"""
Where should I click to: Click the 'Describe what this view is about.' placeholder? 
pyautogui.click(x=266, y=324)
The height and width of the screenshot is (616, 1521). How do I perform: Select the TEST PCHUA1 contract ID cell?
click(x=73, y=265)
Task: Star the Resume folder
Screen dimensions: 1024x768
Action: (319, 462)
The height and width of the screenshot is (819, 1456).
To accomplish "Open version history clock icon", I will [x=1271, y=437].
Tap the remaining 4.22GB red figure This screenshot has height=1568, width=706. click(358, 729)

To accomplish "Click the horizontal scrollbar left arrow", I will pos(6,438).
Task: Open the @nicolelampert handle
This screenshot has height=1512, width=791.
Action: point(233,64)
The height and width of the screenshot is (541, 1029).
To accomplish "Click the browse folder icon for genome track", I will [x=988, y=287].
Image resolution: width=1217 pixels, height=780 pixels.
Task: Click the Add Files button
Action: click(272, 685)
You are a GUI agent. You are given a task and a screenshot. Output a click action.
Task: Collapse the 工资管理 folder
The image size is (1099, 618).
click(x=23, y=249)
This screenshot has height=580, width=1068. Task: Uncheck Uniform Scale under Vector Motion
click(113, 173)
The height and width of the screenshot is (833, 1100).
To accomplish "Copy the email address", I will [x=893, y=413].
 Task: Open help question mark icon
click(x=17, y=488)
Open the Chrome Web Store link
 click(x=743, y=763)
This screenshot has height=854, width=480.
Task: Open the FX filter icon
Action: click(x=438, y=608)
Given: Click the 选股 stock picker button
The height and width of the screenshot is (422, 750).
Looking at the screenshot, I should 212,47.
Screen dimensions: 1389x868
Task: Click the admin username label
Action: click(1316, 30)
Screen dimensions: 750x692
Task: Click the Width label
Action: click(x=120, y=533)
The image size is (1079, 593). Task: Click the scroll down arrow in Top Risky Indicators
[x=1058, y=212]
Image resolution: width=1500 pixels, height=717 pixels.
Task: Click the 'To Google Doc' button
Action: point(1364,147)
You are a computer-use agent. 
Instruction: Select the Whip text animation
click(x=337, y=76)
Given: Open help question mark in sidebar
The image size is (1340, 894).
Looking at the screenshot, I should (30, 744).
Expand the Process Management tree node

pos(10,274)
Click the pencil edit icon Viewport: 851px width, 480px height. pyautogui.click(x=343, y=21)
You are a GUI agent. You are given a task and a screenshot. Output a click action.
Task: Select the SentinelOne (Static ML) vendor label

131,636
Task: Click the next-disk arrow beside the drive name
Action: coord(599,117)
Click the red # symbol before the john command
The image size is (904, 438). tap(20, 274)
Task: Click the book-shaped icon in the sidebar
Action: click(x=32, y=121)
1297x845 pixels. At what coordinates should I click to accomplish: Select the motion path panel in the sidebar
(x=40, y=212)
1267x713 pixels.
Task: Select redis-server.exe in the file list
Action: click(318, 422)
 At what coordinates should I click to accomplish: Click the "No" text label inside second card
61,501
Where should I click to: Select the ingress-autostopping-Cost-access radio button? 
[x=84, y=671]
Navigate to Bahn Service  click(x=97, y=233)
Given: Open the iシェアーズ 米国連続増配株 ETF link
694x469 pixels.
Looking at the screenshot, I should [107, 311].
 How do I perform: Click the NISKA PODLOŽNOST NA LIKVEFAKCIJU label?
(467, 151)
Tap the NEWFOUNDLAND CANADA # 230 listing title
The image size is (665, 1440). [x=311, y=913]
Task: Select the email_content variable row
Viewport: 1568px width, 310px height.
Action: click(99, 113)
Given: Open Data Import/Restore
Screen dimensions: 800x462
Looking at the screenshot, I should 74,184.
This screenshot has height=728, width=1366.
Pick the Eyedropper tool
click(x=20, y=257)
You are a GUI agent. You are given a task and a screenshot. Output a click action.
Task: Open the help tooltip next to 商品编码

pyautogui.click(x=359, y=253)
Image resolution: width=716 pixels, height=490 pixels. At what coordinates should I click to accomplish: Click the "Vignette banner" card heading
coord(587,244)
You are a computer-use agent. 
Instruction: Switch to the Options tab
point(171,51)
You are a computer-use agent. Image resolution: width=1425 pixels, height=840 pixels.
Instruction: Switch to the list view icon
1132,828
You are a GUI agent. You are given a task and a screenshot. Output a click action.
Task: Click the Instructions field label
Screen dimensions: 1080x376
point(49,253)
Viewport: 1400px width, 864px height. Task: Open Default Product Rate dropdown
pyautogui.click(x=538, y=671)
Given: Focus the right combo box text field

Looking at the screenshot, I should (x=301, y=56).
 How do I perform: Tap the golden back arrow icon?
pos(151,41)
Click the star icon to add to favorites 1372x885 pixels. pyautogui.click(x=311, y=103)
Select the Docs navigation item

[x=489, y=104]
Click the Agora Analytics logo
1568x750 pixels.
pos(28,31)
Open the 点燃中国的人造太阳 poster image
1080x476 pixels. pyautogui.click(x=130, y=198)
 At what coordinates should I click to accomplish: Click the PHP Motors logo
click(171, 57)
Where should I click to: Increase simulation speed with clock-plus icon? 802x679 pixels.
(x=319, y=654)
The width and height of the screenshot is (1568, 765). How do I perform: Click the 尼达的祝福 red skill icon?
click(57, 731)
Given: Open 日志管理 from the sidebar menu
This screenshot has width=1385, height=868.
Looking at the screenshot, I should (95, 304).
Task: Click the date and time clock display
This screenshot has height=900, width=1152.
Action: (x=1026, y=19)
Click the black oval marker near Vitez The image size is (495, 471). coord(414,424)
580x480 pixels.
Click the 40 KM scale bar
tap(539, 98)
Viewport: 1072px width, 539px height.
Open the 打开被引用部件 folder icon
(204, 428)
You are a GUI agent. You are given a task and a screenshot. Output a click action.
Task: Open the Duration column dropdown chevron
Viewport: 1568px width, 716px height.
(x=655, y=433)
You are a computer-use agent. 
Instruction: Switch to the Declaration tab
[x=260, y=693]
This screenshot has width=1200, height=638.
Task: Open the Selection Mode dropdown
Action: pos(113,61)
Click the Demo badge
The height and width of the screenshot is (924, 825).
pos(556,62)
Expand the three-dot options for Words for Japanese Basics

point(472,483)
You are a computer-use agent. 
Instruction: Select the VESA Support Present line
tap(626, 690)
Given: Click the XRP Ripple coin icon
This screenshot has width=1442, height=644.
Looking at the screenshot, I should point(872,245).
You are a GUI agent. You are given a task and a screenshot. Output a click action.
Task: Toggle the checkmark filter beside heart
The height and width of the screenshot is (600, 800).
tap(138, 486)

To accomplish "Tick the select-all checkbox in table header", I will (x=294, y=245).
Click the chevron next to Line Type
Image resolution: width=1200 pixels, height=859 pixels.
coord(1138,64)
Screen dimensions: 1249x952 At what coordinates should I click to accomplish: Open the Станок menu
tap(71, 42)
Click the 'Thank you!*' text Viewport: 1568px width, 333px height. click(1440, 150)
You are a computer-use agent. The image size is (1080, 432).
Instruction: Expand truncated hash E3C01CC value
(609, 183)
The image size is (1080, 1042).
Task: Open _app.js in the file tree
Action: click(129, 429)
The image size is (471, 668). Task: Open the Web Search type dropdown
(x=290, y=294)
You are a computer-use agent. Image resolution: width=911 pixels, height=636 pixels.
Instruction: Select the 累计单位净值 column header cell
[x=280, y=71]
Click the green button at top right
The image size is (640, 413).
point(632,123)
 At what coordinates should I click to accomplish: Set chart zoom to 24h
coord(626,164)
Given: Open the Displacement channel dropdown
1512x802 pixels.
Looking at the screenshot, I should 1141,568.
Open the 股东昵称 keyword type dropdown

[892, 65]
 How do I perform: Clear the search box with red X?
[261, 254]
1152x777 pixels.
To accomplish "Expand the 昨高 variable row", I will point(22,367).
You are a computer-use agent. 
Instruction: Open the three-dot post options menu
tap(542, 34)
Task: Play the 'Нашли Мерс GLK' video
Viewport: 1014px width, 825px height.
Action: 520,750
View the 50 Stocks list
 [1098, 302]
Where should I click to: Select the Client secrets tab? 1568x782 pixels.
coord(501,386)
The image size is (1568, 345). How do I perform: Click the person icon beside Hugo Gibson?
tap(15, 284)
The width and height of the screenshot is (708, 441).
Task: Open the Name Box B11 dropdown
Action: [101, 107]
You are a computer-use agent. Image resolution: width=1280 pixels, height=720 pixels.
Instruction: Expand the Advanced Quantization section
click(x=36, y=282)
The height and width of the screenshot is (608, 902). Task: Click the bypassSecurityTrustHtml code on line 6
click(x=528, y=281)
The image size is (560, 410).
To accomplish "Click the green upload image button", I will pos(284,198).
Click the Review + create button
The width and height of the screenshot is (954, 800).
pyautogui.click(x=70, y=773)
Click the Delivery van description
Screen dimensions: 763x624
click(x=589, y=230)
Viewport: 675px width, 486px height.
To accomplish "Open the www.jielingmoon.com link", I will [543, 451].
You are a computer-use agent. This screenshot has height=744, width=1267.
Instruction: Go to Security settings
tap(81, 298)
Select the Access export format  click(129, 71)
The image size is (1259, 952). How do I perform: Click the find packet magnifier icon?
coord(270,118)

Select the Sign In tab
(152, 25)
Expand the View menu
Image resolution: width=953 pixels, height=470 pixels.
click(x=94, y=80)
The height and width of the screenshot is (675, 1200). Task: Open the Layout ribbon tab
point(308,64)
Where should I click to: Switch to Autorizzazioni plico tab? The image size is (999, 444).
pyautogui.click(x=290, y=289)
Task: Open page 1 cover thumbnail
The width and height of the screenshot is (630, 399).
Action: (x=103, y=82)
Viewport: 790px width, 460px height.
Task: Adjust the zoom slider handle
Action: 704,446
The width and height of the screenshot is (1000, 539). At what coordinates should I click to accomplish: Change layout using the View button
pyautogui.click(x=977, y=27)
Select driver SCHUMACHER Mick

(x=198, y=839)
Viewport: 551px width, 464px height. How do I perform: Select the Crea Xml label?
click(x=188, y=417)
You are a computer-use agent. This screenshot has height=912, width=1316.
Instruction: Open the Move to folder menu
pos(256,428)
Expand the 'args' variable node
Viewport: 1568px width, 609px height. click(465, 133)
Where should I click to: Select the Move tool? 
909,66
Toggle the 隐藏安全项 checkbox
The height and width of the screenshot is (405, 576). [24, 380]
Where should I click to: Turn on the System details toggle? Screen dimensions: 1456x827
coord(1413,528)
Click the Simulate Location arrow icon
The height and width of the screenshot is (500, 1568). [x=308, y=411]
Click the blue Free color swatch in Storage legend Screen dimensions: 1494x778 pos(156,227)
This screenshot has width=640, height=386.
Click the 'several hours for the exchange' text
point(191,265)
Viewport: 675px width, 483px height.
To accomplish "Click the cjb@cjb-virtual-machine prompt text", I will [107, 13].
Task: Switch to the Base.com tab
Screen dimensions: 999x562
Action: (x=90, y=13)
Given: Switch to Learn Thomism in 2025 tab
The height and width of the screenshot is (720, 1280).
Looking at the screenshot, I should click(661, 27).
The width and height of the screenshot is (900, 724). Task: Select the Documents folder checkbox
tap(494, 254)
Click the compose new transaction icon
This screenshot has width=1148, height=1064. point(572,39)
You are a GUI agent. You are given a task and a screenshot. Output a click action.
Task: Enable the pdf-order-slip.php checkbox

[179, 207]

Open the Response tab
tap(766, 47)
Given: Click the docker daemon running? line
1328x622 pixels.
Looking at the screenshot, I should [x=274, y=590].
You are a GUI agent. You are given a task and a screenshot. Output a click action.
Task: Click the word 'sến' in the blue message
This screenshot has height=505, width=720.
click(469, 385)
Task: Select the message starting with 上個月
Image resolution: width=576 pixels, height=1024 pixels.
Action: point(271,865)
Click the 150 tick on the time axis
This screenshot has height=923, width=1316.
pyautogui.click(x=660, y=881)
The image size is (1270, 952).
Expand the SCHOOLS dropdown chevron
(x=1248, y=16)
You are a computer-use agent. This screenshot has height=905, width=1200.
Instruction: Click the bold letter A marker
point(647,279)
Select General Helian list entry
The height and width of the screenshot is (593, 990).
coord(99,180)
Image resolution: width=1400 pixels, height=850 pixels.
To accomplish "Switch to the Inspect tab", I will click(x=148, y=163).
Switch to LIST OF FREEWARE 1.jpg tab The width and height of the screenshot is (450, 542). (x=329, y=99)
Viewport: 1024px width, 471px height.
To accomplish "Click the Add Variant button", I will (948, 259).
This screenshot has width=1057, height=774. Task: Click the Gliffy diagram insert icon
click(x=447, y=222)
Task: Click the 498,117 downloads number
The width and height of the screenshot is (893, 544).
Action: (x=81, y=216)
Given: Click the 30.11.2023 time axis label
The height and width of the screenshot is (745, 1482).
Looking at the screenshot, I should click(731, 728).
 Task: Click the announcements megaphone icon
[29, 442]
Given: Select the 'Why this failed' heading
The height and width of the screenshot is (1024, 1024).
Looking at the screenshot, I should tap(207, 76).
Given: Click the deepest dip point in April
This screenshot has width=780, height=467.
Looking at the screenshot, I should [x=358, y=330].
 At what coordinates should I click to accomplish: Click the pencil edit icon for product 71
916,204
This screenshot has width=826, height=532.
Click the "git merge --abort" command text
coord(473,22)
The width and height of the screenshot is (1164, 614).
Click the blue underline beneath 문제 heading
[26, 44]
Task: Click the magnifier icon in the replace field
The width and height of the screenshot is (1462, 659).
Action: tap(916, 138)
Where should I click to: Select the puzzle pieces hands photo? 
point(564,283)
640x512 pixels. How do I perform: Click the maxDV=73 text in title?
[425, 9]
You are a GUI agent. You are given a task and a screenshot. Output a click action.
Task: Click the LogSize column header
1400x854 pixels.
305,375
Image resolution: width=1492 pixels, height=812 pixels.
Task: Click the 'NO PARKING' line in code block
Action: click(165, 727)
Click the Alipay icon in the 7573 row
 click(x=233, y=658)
"""
- _TASK REQUIREMENTS_: Look above for the line holding "Given: Select the 'Why this failed' heading", then set down exactly that line and every line after it up to and including the line holding "This screenshot has width=826, height=532.", with nothing else.

- _SOLUTION BELOW_:
Given: Select the 'Why this failed' heading
The height and width of the screenshot is (1024, 1024).
Looking at the screenshot, I should tap(207, 76).
Given: Click the deepest dip point in April
This screenshot has width=780, height=467.
Looking at the screenshot, I should [x=358, y=330].
 At what coordinates should I click to accomplish: Click the pencil edit icon for product 71
916,204
This screenshot has width=826, height=532.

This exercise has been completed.